The human-in-the-loop check is enforced in the component that renders the confirm button. The function that actually performs the action stays exported and callable - with no guard - from anywhere else in the codebase.

function ApprovalDrawer() {
  if (!confirmed) return null;
  dispatchAction(payload);   // guarded only here, at the call site
}

// ...but the same function is exported and reachable unguarded
export function dispatchAction(p) { /* writes to the system of record */ }
Illustrative — renamed and simplified, not from any specific codebase.
Critical
Model output reaching a privileged action unvalidated

LLM-generated JSON is cast straight to a typed object instead of being parsed and validated, then its fields are handed to a state-changing call. A hallucinated or injected value flows through untouched.

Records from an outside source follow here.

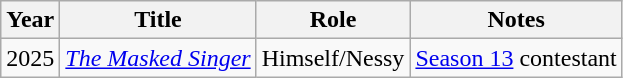
Role (333, 20)
The Masked Singer (158, 58)
Himself/Nessy (333, 58)
Notes (516, 20)
Season 13 contestant (516, 58)
2025 (30, 58)
Year (30, 20)
Title (158, 20)
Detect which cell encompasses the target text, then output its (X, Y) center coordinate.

// model output trusted as a typed object — no schema check
const action = JSON.parse(llmResponse) as ActionRequest;
applyAction(action.target, action.args);  // runs whatever the model produced
Illustrative — renamed and simplified, not from any specific codebase.

Which dimensions light up

The findings spread across twelve audit dimensions, but the weight is consistent: Core review, Documentation, QA & coverage, Security, and AI-codegen surface the most on nearly every run. The lighter dimensions - data migration, runtime verification, frontend - often come back empty, and YCAudit says so explicitly instead of going silent, which is its own kind of signal.

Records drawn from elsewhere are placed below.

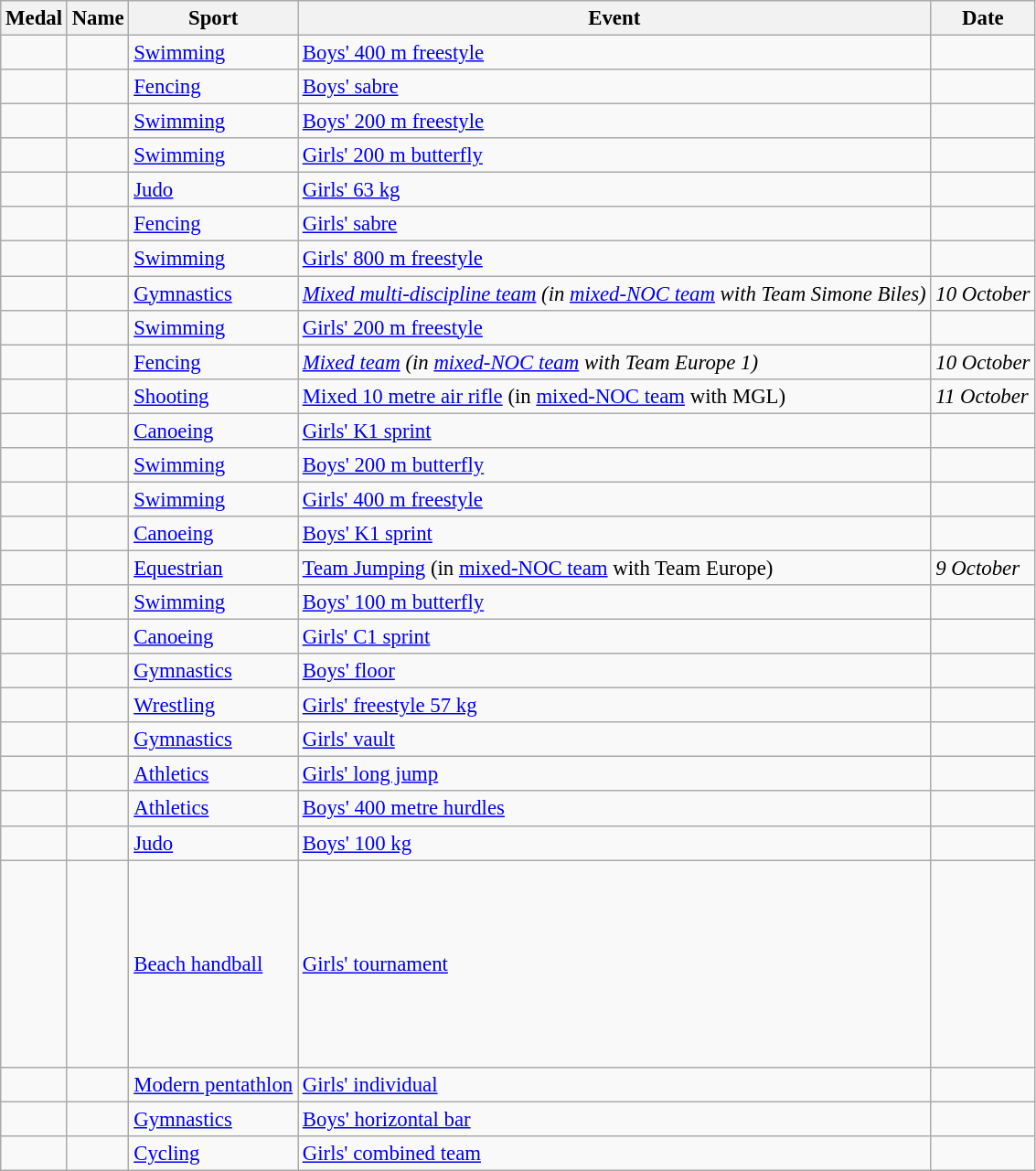
Girls' freestyle 57 kg (614, 706)
Girls' vault (614, 740)
Boys' sabre (614, 87)
Boys' horizontal bar (614, 1119)
Medal (35, 18)
Girls' sabre (614, 224)
Mixed 10 metre air rifle (in mixed-NOC team with MGL) (614, 396)
Boys' K1 sprint (614, 534)
Girls' 400 m freestyle (614, 499)
Boys' 100 kg (614, 843)
Mixed multi-discipline team (in mixed-NOC team with Team Simone Biles) (614, 294)
Boys' 400 metre hurdles (614, 809)
Girls' K1 sprint (614, 431)
11 October (983, 396)
Event (614, 18)
Wrestling (214, 706)
Boys' 200 m butterfly (614, 465)
Girls' combined team (614, 1154)
Boys' floor (614, 671)
Boys' 200 m freestyle (614, 122)
Girls' C1 sprint (614, 637)
Cycling (214, 1154)
Mixed team (in mixed-NOC team with Team Europe 1) (614, 362)
Girls' individual (614, 1084)
Sport (214, 18)
Equestrian (214, 568)
9 October (983, 568)
Boys' 100 m butterfly (614, 603)
Girls' 800 m freestyle (614, 259)
Boys' 400 m freestyle (614, 53)
Modern pentathlon (214, 1084)
Beach handball (214, 964)
Team Jumping (in mixed-NOC team with Team Europe) (614, 568)
Name (98, 18)
Girls' long jump (614, 774)
Shooting (214, 396)
Girls' tournament (614, 964)
Girls' 200 m freestyle (614, 327)
Girls' 200 m butterfly (614, 155)
Girls' 63 kg (614, 190)
Date (983, 18)
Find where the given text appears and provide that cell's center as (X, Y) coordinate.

Core review · logic, error paths, dead code
Security · secrets, trust boundaries, injection
Performance · hot paths, redundant work
QA & coverage · gaps, brittle tests
Architecture · layering, coupling
Maintainability · complexity, duplication
AI-codegen · fixture/prod bleed, hallucinated APIs
Documentation · drift, missing contracts
API contract · schema + interface mismatches
Data migration · schema changes, backfills, FK integrity
Frontend · UI state, rendering, a11y
Runtime verification · live probes, repro scripts

What the numbers say

AI writes the happy path well and skips the adversarial one almost completely. It fills secrets inline and defers the cleanup that never comes. It builds the guardrail at the call site and leaves the underlying function exposed. None of these are visible in a demo - they are visible in an audit. That gap, between "it works" and "it holds", is the whole reason to run a slow second pass before AI-generated code reaches anything real.